- **WHAT YOU ARE ASKED TO DO**:
Without any pictures, the records below should be reproduced exactly.

- **SUPPLIED RECORDS**:
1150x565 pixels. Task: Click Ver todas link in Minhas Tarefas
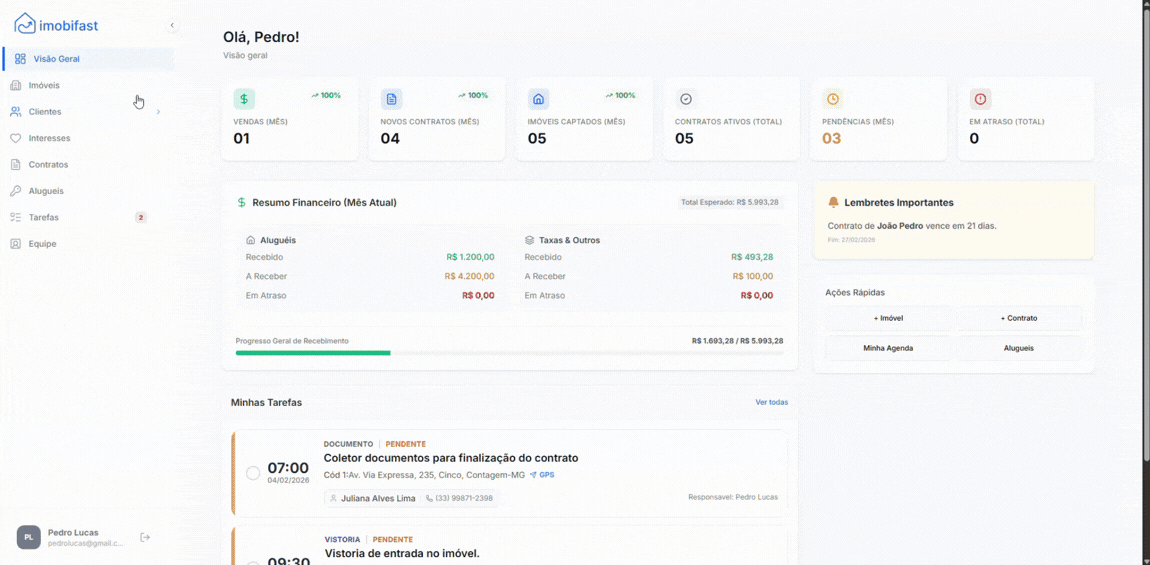click(x=771, y=402)
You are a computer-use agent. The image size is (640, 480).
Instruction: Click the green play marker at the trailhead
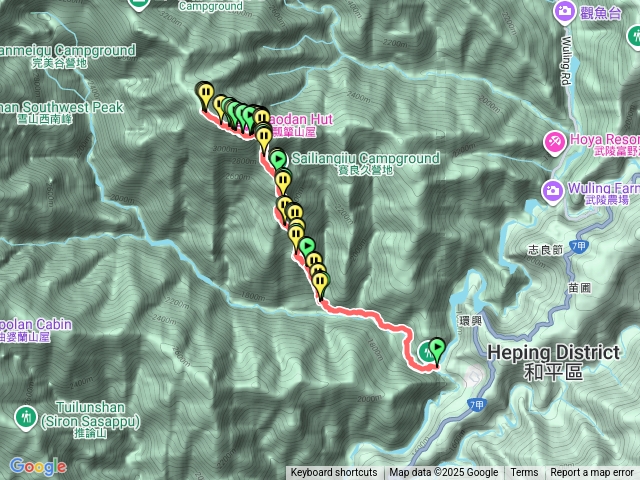[437, 348]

- **RESULT BELOW**:
1150x565 pixels. Task: Click Ver todas link in Minhas Tarefas
click(x=771, y=402)
You are a computer-use agent. The image size is (640, 480).
Instruction: Click the green play marker at the trailhead
[437, 348]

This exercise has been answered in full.